Dataset entries

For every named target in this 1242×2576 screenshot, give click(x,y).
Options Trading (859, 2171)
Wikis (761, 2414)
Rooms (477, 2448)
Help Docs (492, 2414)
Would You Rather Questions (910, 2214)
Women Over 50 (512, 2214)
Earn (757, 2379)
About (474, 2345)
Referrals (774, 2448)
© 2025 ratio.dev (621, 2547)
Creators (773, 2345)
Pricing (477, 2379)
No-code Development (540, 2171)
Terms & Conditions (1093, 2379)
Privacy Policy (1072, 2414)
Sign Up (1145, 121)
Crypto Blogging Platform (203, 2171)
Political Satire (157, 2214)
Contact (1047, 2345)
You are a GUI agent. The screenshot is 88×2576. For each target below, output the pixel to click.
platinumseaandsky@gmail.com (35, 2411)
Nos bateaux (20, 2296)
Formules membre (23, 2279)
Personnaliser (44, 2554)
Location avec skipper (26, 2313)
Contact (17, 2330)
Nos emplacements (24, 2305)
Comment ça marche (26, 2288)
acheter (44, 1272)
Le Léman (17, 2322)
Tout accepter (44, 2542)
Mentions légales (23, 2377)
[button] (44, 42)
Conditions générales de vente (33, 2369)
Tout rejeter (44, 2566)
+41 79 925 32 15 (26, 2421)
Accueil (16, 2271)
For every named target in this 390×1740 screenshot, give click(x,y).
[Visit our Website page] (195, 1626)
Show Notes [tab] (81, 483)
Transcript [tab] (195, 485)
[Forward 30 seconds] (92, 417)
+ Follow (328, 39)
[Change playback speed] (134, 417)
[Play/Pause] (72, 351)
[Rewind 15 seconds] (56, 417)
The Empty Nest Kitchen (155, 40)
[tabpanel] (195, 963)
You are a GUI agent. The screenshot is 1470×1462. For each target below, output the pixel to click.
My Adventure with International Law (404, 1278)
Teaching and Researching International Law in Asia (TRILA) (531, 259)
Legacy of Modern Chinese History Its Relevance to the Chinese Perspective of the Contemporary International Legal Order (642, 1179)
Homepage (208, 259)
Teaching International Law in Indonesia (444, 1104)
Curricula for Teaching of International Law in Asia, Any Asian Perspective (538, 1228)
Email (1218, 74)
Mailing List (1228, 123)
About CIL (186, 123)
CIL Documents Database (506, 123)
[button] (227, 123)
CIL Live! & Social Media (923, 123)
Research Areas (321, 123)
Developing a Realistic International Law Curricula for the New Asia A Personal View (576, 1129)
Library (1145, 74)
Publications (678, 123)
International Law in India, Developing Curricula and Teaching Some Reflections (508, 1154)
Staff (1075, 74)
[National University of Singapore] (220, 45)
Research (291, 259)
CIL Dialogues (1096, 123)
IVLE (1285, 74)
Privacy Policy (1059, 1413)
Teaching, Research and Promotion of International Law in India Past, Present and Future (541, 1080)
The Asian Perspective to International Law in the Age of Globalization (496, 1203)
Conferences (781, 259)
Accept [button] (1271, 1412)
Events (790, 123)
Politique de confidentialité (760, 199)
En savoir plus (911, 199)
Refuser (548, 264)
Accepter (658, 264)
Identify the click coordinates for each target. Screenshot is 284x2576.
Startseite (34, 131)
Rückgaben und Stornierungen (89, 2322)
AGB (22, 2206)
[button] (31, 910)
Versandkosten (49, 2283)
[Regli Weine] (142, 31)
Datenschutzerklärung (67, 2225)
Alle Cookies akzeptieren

→ **INSTRUCTIONS TO FOLLOW**
Give back every entry, word for word.

→ **YOUR RESPONSE**
For every named target in this 1242×2576 screenshot, give click(x,y).
Options Trading (859, 2171)
Wikis (761, 2414)
Rooms (477, 2448)
Help Docs (492, 2414)
Would You Rather Questions (910, 2214)
Women Over 50 (512, 2214)
Earn (757, 2379)
About (474, 2345)
Referrals (774, 2448)
© 2025 ratio.dev (621, 2547)
Creators (773, 2345)
Pricing (477, 2379)
No-code Development (540, 2171)
Terms & Conditions (1093, 2379)
Privacy Policy (1072, 2414)
Sign Up (1145, 121)
Crypto Blogging Platform (203, 2171)
Political Satire (157, 2214)
Contact (1047, 2345)
You are a GUI agent. The screenshot is 88×2576. For each target below, output the pixel to click.
platinumseaandsky@gmail.com (35, 2411)
Nos bateaux (20, 2296)
Formules membre (23, 2279)
Personnaliser (44, 2554)
Location avec skipper (26, 2313)
Contact (17, 2330)
Nos emplacements (24, 2305)
Comment ça marche (26, 2288)
acheter (44, 1272)
Le Léman (17, 2322)
Tout accepter (44, 2542)
Mentions légales (23, 2377)
[button] (44, 42)
Conditions générales de vente (33, 2369)
Tout rejeter (44, 2566)
+41 79 925 32 15 (26, 2421)
Accueil (16, 2271)
For every named target in this 390×1740 screenshot, give click(x,y).
[Visit our Website page] (195, 1626)
Show Notes [tab] (81, 483)
Transcript [tab] (195, 485)
[Forward 30 seconds] (92, 417)
+ Follow (328, 39)
[Change playback speed] (134, 417)
[Play/Pause] (72, 351)
[Rewind 15 seconds] (56, 417)
The Empty Nest Kitchen (155, 40)
[tabpanel] (195, 963)
You are a GUI agent. The screenshot is 1470×1462. For each target below, output the pixel to click.
My Adventure with International Law (404, 1278)
Teaching and Researching International Law in Asia (TRILA) (531, 259)
Legacy of Modern Chinese History Its Relevance to the Chinese Perspective of the Contemporary International Legal Order (642, 1179)
Homepage (208, 259)
Teaching International Law in Indonesia (444, 1104)
Curricula for Teaching of International Law in Asia, Any Asian Perspective (538, 1228)
Email (1218, 74)
Mailing List (1228, 123)
About CIL (186, 123)
CIL Documents Database (506, 123)
[button] (227, 123)
CIL Live! & Social Media (923, 123)
Research Areas (321, 123)
Developing a Realistic International Law Curricula for the New Asia A Personal View (576, 1129)
Library (1145, 74)
Publications (678, 123)
International Law in India, Developing Curricula and Teaching Some Reflections (508, 1154)
Staff (1075, 74)
[National University of Singapore] (220, 45)
Research (291, 259)
CIL Dialogues (1096, 123)
IVLE (1285, 74)
Privacy Policy (1059, 1413)
Teaching, Research and Promotion of International Law in India Past, Present and Future (541, 1080)
The Asian Perspective to International Law in the Age of Globalization (496, 1203)
Conferences (781, 259)
Accept [button] (1271, 1412)
Events (790, 123)
Politique de confidentialité (760, 199)
En savoir plus (911, 199)
Refuser (548, 264)
Accepter (658, 264)
Identify the click coordinates for each target. Screenshot is 284x2576.
Startseite (34, 131)
Rückgaben und Stornierungen (89, 2322)
AGB (22, 2206)
[button] (31, 910)
Versandkosten (49, 2283)
[Regli Weine] (142, 31)
Datenschutzerklärung (67, 2225)
Alle Cookies akzeptieren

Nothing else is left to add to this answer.